Aim: This study aims to evaluate long-term safety, tolerability, and efficacy of MRHC.
Methods: This is an open-label follow-on study.
Results: Ninety-one patients with classic CAH, mean age 37 years, 68% female, 32% male, entered the study and 22 discontinued. Median treatment duration was 4 years (range 0.2-5.8). Median hydrocortisone dose at study entry was 30 mg/day and reduced to 20 mg/day after 24 weeks and stayed stable thereafter until 48 months (P < .0001). Disease control improved on MRHC for the steroid disease markers serum 17-hydroxyprogesterone (17OHP) (P < .03) and androstenedione (A4) (P < .002). After 4 years, the majority of patients had a 17OHP < 4-fold upper limit of normal (ULN) (71%) and an A4 <ULN (90%). Measurement of 17OHP and A4 at 09:00 h and 13:00 h gave similar results. Of the 37 women < 50 years of age who were not on contraceptives over the whole study period, 5 became pregnant (13.5%). Of the men, 13.8% (4/29) had a partner pregnancy. Seven patients had an adrenal crisis with 1 patient reporting 8 of these giving an incidence of 3.9 crises per 100 patient years.

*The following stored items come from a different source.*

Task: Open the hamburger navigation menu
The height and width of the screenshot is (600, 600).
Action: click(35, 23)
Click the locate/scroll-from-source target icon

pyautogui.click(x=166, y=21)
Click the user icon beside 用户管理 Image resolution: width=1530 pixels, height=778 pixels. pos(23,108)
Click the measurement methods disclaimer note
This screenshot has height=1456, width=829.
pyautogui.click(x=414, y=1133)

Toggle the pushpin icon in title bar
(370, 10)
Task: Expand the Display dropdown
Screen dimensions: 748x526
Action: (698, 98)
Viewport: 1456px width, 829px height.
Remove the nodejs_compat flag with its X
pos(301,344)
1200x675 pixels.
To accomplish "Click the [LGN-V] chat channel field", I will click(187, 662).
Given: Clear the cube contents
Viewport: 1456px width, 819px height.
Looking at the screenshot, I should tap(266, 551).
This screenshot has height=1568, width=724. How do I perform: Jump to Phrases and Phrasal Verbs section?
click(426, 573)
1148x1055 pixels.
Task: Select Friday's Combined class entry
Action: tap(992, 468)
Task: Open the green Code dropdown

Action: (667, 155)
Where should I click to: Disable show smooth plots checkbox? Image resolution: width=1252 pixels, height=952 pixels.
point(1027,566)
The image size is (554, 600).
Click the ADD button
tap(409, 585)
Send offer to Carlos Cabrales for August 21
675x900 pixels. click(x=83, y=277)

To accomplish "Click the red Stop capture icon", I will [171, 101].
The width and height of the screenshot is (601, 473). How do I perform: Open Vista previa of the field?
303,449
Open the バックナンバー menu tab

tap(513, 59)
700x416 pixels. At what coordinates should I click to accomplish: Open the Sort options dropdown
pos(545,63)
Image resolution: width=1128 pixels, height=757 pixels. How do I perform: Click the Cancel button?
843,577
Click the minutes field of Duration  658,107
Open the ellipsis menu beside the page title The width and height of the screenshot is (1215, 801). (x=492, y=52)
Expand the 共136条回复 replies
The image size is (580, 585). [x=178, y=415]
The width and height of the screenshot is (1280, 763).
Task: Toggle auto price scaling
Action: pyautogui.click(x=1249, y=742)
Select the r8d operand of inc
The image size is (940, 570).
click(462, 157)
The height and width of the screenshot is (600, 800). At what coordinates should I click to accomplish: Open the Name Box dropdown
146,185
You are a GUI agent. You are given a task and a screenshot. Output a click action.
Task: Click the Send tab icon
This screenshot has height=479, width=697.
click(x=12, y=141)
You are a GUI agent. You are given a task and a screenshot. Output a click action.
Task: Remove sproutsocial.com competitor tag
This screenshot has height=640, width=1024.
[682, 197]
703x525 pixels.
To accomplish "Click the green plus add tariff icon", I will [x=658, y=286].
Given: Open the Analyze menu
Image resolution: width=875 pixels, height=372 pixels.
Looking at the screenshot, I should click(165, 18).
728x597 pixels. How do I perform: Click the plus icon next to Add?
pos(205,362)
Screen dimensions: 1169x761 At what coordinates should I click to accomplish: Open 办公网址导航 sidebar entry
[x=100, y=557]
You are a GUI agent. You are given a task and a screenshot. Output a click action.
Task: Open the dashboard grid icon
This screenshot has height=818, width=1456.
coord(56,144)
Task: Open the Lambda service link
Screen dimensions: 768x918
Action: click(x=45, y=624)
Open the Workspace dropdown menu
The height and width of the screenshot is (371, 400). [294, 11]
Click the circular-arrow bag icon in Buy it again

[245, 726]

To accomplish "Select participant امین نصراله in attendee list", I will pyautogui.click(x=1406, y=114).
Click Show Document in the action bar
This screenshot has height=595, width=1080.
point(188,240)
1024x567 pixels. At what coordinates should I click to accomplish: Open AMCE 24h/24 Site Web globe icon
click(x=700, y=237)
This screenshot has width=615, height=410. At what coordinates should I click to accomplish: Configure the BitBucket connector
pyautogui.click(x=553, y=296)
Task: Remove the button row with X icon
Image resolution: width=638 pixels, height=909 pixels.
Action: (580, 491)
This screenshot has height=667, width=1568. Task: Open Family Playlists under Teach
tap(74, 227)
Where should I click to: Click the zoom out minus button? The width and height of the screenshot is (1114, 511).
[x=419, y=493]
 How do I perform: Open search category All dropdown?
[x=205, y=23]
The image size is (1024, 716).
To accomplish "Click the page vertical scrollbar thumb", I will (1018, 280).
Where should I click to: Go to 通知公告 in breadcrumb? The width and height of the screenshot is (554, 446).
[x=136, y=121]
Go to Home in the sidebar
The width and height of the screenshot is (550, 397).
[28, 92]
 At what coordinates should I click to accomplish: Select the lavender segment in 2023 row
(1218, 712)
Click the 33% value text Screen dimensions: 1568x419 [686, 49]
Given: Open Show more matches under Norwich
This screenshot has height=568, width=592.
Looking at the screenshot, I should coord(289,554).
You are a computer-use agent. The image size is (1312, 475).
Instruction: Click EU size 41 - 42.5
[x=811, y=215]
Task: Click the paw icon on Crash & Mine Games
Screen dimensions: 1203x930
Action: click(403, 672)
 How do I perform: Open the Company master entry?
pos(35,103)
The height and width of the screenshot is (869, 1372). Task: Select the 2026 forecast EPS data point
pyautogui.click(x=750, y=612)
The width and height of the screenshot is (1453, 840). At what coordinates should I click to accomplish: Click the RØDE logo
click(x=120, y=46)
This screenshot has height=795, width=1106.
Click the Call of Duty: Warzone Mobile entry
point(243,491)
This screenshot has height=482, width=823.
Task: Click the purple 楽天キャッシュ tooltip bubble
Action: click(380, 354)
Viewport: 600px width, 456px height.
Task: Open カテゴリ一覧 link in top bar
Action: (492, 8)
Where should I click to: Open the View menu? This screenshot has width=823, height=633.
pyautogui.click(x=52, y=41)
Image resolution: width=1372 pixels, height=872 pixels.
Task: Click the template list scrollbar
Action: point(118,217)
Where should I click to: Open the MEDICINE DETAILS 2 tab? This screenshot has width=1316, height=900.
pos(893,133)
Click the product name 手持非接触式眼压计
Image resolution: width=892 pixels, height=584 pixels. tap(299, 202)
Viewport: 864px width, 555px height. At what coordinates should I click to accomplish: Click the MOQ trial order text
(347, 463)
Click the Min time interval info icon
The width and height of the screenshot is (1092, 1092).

Conclusions: Modified-release hard capsule treatment resulted in hydrocortisone dose reduction followed by a stable dose with improved biochemical control associated with fertility. Biochemical control could be reliably monitored by a single blood sample taken between 09:00 and 13:00 h. The incidence of adrenal crises was below that reported previously in patients with CAH.
Keywords: 21-hydroxylase deficiency; Chronocort; adrenogenital syndrome adrenal insufficiency; congenital adrenal hyperplasia; glucocorticoid; hydrocortisone.
© The Author(s) 2025. Published by Oxford University Press on behalf of European Society of Endocrinology.
Conflict of interest statement
Conflict of interest: The authors have the following conflicts of interest to declare in relation to this work: W.A., A.B.d.l.P., A.L.H., D.P.M, J.D.C.N.-P., A.P., D.A.R., and N.R. were study investigators. D.P.M has received research funds from Diurnal Ltd. (now Neurocrine UK Ltd.) through an NIH Cooperative Research and Development Agreement. R.J.M.R. and J.P. are consultants to, H.B. a contractor to, and H.C. an employee of Neurocrine UK Ltd. N.R. is on the editorial board of EJE. She was not involved in the review or editorial process for this paper, on which she is listed as an author.